In the 1930’s, H.J. Muller left his laboratory at the University of Texas to work at the Kaiser Wilhelm Institute in Berlin. He then moved to Russia where he joined the Institute of Genetics and later the Institute of Animal Genetics in Edinburgh. During this time, David and his mother traveled to Germany and Russia to visit his father. After H.J. Muller’s return to the United States in 1940, David reunited with his father at the 1941 Cold Spring Harbor Laboratory Symposium for Quantitative Biology. Afterward, David returned to school at Caltech and H.J. Muller to his appointments at Amherst College (1940-1945) and Indiana University (1945-1967).
Following in his mother’s footsteps, David became a mathematician and began working with computers at the University of Illinois in 1952. There he designed the Muller C-element, which is a commonly used component in computers.
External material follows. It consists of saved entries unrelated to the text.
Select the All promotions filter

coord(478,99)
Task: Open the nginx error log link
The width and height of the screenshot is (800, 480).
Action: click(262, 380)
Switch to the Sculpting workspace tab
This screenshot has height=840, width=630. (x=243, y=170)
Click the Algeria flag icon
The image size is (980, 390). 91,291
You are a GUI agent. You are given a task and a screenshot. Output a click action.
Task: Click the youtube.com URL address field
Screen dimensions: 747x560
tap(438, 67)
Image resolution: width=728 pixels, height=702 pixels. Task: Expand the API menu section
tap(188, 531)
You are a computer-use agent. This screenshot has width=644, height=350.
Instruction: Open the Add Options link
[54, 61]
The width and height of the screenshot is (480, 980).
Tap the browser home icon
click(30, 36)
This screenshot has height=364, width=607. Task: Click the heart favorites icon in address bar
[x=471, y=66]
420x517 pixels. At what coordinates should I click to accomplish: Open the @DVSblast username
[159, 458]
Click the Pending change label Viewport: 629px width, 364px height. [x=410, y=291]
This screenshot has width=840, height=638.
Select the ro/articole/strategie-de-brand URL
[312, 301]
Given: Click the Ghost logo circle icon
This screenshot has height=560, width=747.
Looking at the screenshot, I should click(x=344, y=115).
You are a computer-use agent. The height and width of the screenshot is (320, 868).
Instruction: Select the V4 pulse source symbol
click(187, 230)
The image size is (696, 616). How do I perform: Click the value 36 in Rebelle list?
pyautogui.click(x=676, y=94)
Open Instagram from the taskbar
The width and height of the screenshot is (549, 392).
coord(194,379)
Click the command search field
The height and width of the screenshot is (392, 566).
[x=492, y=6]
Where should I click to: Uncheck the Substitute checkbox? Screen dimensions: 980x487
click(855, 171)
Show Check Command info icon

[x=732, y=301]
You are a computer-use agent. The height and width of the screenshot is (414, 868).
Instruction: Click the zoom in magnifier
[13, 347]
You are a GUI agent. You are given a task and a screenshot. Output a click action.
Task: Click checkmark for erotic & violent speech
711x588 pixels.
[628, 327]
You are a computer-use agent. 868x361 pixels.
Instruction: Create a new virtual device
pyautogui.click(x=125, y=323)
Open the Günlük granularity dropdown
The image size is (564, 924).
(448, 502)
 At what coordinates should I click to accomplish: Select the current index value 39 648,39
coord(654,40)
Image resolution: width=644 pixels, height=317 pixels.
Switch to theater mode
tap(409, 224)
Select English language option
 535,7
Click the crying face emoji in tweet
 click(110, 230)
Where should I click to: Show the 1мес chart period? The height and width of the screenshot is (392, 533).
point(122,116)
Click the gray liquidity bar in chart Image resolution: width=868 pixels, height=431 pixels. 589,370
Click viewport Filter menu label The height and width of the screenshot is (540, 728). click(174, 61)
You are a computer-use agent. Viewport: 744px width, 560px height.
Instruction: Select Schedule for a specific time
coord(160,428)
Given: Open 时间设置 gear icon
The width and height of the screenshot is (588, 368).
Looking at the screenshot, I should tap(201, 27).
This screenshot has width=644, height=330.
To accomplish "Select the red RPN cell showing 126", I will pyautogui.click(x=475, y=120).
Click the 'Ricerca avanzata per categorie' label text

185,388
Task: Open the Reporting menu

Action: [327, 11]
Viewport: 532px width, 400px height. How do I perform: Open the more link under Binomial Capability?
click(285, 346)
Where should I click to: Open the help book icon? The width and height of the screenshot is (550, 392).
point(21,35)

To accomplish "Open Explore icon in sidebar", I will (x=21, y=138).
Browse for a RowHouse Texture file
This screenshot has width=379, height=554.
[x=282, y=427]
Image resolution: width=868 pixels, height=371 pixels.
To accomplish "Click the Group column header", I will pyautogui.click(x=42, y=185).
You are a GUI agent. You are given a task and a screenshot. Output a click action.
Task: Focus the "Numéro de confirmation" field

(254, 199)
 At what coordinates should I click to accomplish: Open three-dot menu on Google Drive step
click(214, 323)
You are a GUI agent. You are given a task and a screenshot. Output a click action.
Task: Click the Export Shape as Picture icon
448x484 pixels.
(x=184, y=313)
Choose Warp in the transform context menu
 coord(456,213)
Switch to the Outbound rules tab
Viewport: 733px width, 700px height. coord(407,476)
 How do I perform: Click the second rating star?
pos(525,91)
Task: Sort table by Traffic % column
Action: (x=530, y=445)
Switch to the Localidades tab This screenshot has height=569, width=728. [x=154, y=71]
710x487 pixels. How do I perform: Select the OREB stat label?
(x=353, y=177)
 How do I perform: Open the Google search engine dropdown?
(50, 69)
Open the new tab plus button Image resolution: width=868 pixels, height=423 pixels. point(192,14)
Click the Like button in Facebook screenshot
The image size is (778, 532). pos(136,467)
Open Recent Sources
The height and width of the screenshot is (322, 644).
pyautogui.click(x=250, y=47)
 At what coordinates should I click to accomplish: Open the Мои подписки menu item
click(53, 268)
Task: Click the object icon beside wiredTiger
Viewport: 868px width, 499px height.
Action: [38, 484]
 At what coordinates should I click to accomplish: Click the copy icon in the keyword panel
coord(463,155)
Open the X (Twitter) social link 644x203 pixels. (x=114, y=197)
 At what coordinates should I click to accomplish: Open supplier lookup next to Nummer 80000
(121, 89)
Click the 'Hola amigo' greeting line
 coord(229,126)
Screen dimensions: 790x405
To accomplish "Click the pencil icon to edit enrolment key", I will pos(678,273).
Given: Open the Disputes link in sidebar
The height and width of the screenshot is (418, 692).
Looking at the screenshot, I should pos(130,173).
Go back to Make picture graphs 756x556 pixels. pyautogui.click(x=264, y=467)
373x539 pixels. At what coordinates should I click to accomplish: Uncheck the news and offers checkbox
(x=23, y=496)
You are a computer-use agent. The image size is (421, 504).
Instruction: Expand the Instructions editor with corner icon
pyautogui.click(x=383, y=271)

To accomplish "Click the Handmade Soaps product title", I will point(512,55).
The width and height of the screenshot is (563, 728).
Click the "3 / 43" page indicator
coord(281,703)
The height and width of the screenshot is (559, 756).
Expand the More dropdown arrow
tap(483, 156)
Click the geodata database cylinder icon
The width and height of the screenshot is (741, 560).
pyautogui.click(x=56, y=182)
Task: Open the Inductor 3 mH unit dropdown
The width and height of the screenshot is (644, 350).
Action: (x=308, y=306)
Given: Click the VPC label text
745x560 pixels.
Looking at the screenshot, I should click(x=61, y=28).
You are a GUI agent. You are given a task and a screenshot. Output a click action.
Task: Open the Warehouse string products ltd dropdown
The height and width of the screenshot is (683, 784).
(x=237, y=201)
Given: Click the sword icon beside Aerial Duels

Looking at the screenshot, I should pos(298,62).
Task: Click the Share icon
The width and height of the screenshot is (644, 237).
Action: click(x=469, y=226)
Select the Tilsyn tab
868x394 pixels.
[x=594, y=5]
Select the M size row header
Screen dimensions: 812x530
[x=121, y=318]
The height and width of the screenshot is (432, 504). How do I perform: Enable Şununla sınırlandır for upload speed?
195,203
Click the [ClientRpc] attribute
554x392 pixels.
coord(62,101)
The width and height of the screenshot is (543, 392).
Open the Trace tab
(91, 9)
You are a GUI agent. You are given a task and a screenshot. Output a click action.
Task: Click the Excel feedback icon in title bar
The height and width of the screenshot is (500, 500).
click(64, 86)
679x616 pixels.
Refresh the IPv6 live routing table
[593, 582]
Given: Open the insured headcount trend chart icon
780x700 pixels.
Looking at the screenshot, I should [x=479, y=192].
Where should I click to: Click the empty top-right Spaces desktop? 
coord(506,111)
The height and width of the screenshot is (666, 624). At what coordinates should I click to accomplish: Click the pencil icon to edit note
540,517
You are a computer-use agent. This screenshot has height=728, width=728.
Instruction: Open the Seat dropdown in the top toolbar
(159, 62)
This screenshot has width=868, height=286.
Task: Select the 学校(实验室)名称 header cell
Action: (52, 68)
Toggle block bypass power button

He taught at the University of Illinois until 1992 at which time he retired.
In April 2005, David donated his collection of photographs and personal letters written primarily by his parents and Carlos Offermann (one of H.J. Muller’s top graduate students and David’s step-father) to the Cold Spring Harbor Laboratory Archives. The letters were written between 1900 and 1945, although the bulk of the letters date from the early 1920’s when H.J. Muller took his first trip to Europe and the 1930’s when H.J. Muller was working in Germany, Russia, and the UK. These letters also cover the period of time when H.J. Muller made his Nobel-winning discoveries.